• **REQUIRED WORK**: Write out exactly the lines from the one containing "Given: Switch to the Sampling tab" through the last line of the records below, both included, and leave out any pictures.

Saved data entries
-=-=-

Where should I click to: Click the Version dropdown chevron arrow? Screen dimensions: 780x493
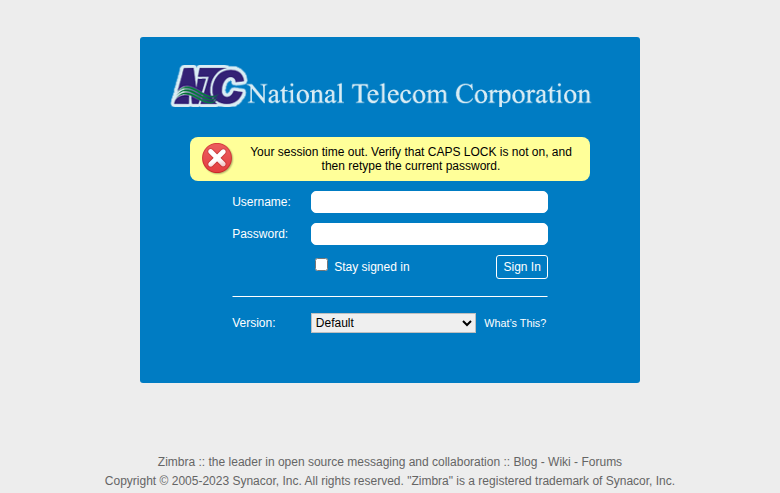tap(466, 323)
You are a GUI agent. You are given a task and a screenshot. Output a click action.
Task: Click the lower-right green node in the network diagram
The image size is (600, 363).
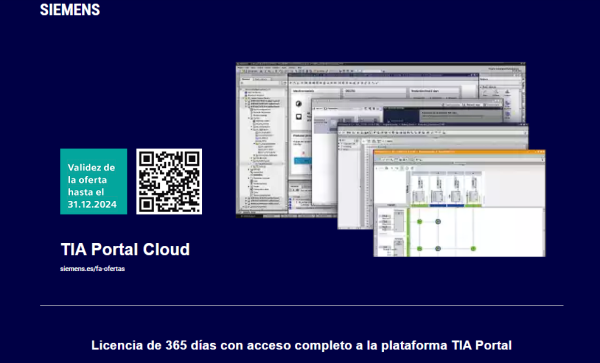tap(473, 249)
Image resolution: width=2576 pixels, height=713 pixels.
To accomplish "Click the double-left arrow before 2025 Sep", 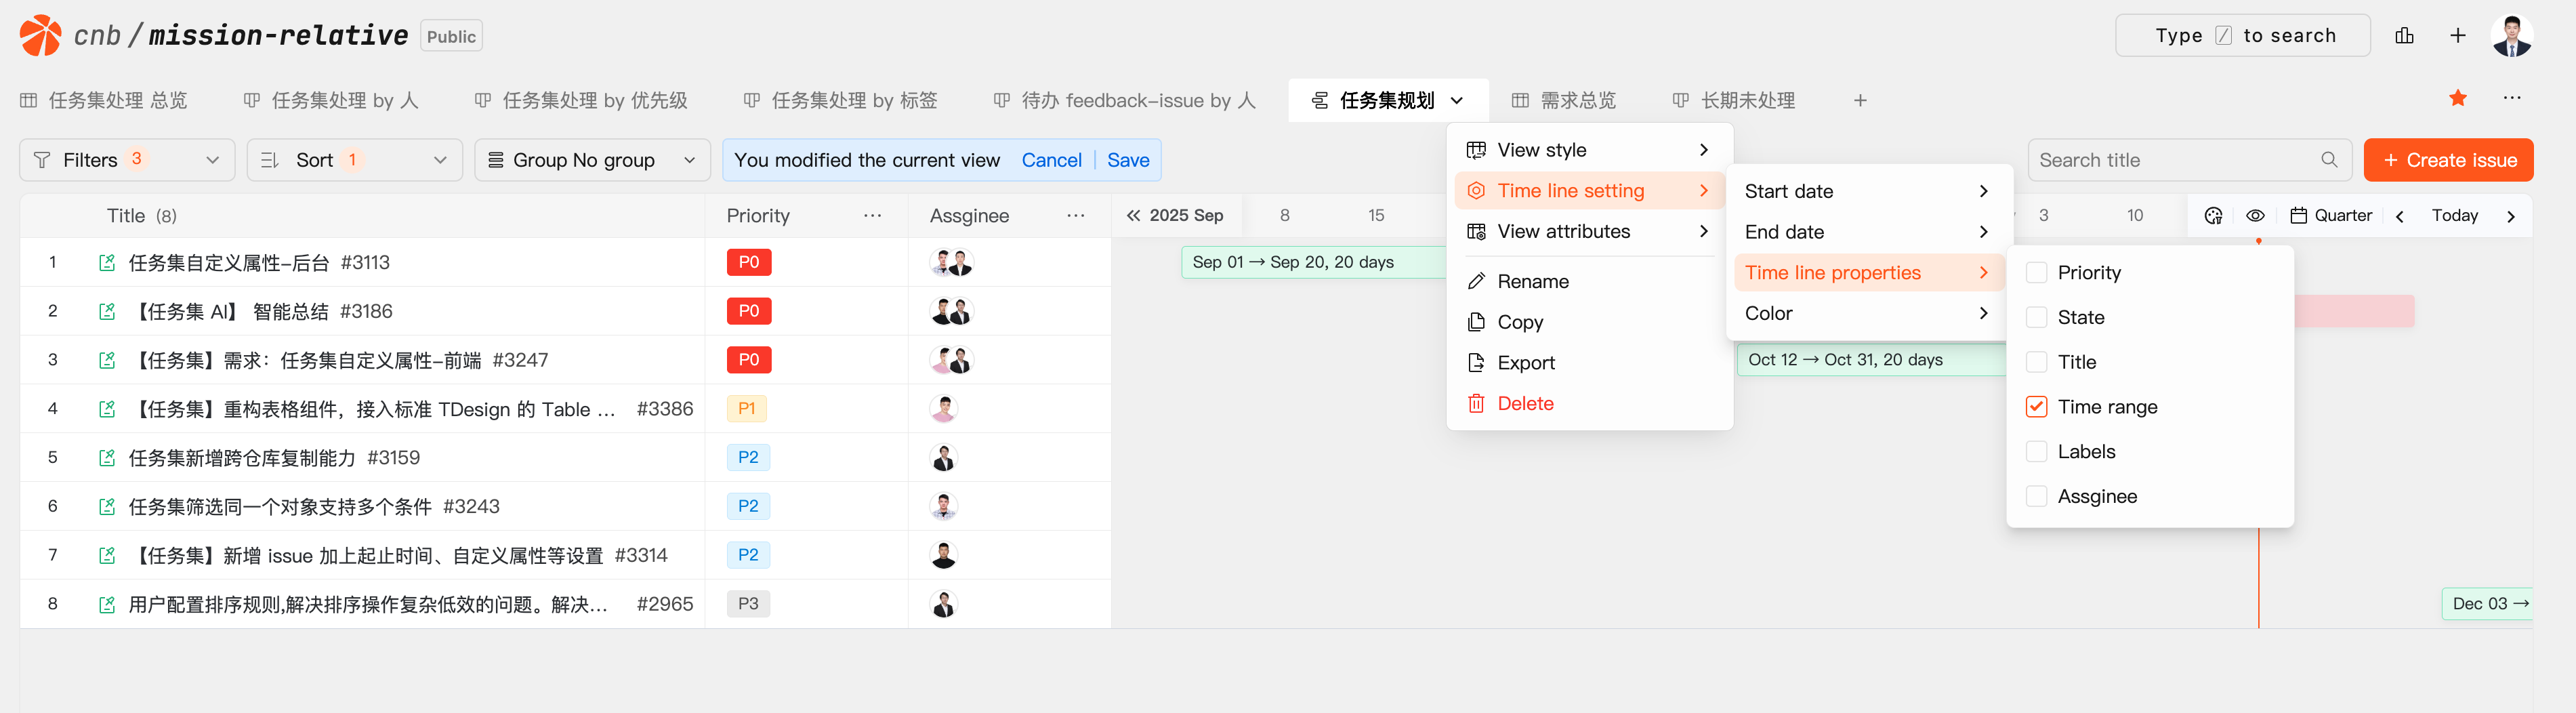I will click(x=1133, y=216).
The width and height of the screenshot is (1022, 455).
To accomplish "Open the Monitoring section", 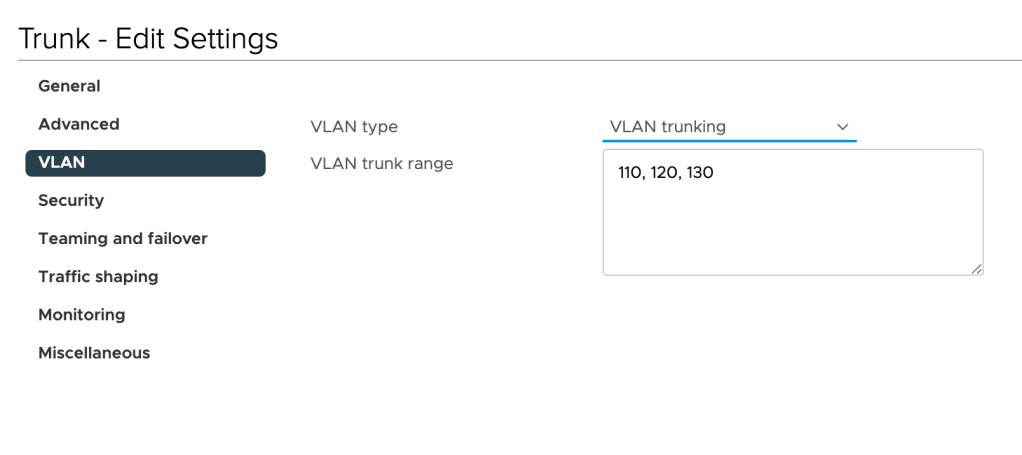I will point(81,314).
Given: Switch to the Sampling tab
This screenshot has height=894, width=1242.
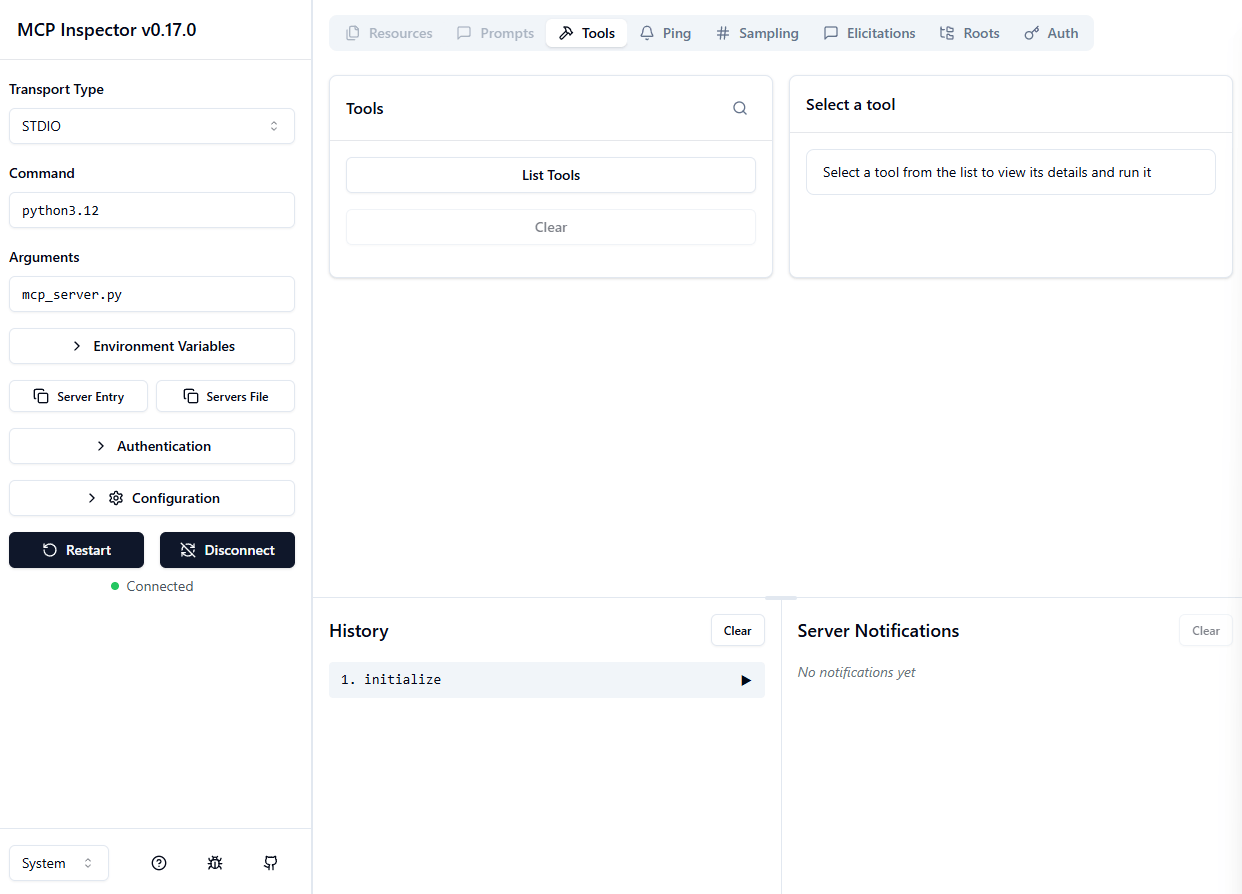Looking at the screenshot, I should point(757,33).
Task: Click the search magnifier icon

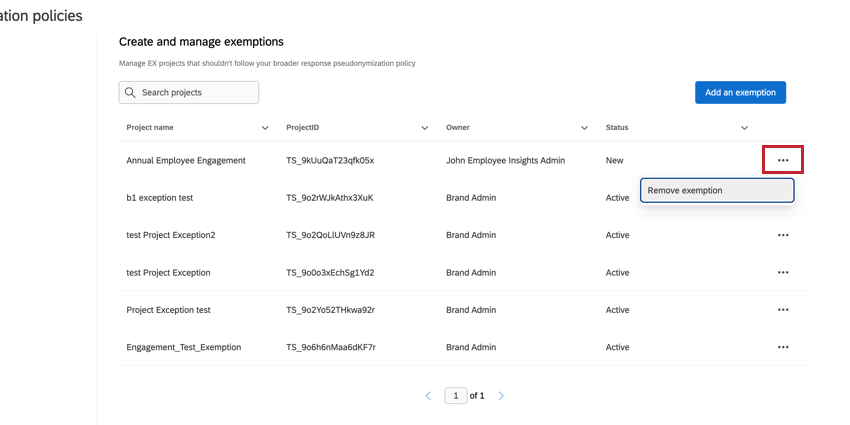Action: coord(130,93)
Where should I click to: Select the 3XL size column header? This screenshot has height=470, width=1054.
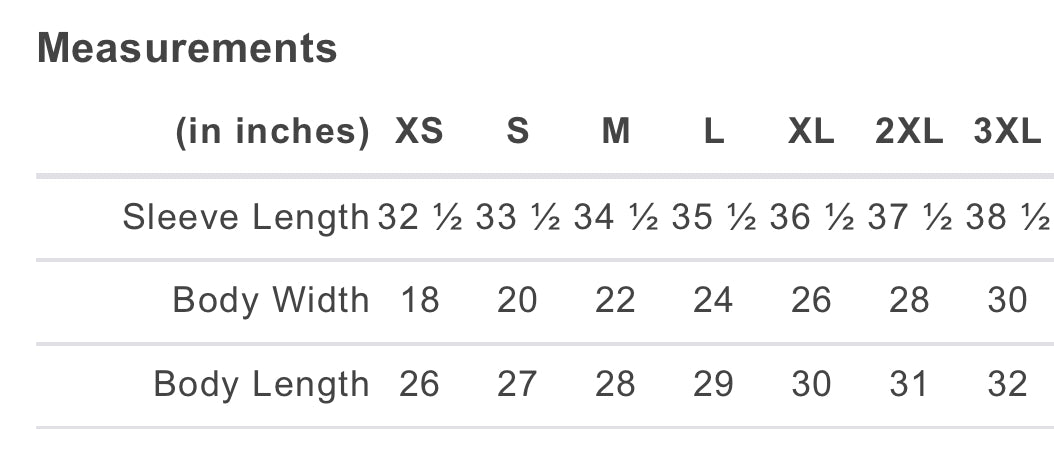pyautogui.click(x=1007, y=131)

-=-=-

• **FINISHED EXERCISE**:
Given: Switch to the Sampling tab
This screenshot has height=894, width=1242.
Looking at the screenshot, I should point(757,33).
Task: Click the search magnifier icon

Action: coord(130,93)
Where should I click to: Select the 3XL size column header? This screenshot has height=470, width=1054.
pyautogui.click(x=1007, y=131)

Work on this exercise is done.